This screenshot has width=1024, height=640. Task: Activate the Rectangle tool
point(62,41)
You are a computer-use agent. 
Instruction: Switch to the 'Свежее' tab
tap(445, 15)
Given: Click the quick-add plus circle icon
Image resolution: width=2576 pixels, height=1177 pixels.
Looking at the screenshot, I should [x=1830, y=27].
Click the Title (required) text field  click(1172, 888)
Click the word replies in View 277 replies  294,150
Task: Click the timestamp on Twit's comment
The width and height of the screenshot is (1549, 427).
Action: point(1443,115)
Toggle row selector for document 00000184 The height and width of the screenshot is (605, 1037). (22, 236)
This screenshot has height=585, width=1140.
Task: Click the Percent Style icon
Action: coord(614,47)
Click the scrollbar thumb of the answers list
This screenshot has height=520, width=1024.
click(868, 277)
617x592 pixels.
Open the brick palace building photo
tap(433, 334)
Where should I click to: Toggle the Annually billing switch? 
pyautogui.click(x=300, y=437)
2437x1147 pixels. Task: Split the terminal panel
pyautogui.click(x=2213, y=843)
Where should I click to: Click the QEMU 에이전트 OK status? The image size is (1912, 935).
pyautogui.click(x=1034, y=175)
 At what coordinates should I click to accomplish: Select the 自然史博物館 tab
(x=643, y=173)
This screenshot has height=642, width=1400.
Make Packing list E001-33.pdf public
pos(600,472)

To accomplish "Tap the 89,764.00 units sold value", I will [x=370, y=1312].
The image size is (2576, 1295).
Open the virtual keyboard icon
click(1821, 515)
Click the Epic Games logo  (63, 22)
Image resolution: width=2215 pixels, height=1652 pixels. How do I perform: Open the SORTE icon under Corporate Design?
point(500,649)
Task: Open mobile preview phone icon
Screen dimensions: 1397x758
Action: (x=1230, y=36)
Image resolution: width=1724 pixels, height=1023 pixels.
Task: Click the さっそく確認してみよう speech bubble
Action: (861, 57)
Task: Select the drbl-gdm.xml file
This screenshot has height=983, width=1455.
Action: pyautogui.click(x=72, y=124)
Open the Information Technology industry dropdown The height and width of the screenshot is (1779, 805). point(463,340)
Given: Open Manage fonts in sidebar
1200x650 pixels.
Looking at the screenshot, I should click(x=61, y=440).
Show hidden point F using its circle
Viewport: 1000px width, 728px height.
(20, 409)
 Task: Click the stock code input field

──────────────────────────────

Exercise ->
Give all of the lines above again, copying each one exactly.

Task response ->
This screenshot has width=1024, height=640. Task: Activate the Rectangle tool
point(62,41)
You are a computer-use agent. 
Instruction: Switch to the 'Свежее' tab
tap(445, 15)
Given: Click the quick-add plus circle icon
Image resolution: width=2576 pixels, height=1177 pixels.
Looking at the screenshot, I should [x=1830, y=27].
Click the Title (required) text field  click(1172, 888)
Click the word replies in View 277 replies  294,150
Task: Click the timestamp on Twit's comment
The width and height of the screenshot is (1549, 427).
Action: point(1443,115)
Toggle row selector for document 00000184 The height and width of the screenshot is (605, 1037). (22, 236)
This screenshot has height=585, width=1140.
Task: Click the Percent Style icon
Action: coord(614,47)
Click the scrollbar thumb of the answers list
This screenshot has height=520, width=1024.
click(868, 277)
617x592 pixels.
Open the brick palace building photo
tap(433, 334)
Where should I click to: Toggle the Annually billing switch? 
pyautogui.click(x=300, y=437)
2437x1147 pixels. Task: Split the terminal panel
pyautogui.click(x=2213, y=843)
Where should I click to: Click the QEMU 에이전트 OK status? The image size is (1912, 935).
pyautogui.click(x=1034, y=175)
 At what coordinates should I click to accomplish: Select the 自然史博物館 tab
(x=643, y=173)
This screenshot has height=642, width=1400.
Make Packing list E001-33.pdf public
pos(600,472)

To accomplish "Tap the 89,764.00 units sold value", I will [x=370, y=1312].
The image size is (2576, 1295).
Open the virtual keyboard icon
click(1821, 515)
Click the Epic Games logo  (63, 22)
Image resolution: width=2215 pixels, height=1652 pixels. How do I perform: Open the SORTE icon under Corporate Design?
point(500,649)
Task: Open mobile preview phone icon
Screen dimensions: 1397x758
Action: (x=1230, y=36)
Image resolution: width=1724 pixels, height=1023 pixels.
Task: Click the さっそく確認してみよう speech bubble
Action: (861, 57)
Task: Select the drbl-gdm.xml file
This screenshot has height=983, width=1455.
Action: pyautogui.click(x=72, y=124)
Open the Information Technology industry dropdown The height and width of the screenshot is (1779, 805). point(463,340)
Given: Open Manage fonts in sidebar
1200x650 pixels.
Looking at the screenshot, I should click(x=61, y=440).
Show hidden point F using its circle
Viewport: 1000px width, 728px height.
(20, 409)
 Task: Click the stock code input field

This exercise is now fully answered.